Um boato que corria na corte portuguesa há 174 anos foi finalmente confirmado: rei D. João VI foi envenenado. O assassinato do monarca foi descoberto por três pesquisadores que analisaram uma urna com as vísceras do rei.
‘‘A quantidade de arsênico deveria corresponder ao dobro do necessário para matar uma pessoa, cerca de 240 miligramas’’, afirma o arqueólogo Francisco Rodrigues Ferreira.
Segundo as crônicas da época, D. João VI teria começado a passar mal no dia 4 de março de 1726. Seis dias depois, acabaria por morrer. ‘‘Deve ter sido uma intoxicação subaguda, com diarréia abundante, convulsões, desidratação, que normalmente leva a uma insuficiência cardíaca’’, conta o médico legista Armando Santinho Cunha.
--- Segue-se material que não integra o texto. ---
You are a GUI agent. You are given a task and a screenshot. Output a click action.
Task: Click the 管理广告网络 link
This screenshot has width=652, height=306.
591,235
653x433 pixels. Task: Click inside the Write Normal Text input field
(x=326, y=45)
Na época diziam que D. João VI teria sido envenenado ao comer uma laranja em que tinham injetado a ‘‘peçonha’’, como se chamavam então os venenos.
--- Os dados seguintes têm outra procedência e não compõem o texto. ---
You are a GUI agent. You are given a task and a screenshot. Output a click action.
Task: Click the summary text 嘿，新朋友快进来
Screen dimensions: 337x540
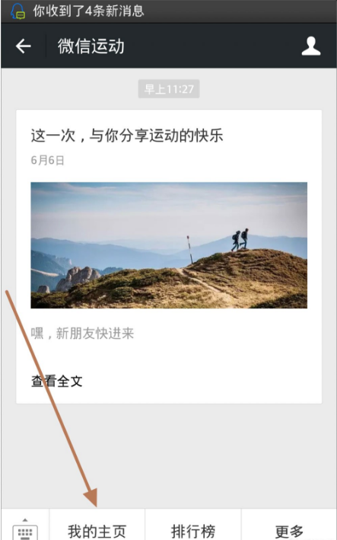82,334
O assassinato de D. João VI acirrou a disputa entre os liberais – apoiados por seu filho D. Pedro I, imperador do Brasil – e os absolutistas, liderados por seu outro filho, D. Miguel. Em 1823 e 1824 já tinham ocorrido duas revoltas dos absolutistas. Em 1827, os liberais vencem e obrigam D. Miguel a aceitar a Constituição; além disso, ele teve de casar com sua sobrinha, filha de D. Pedro I.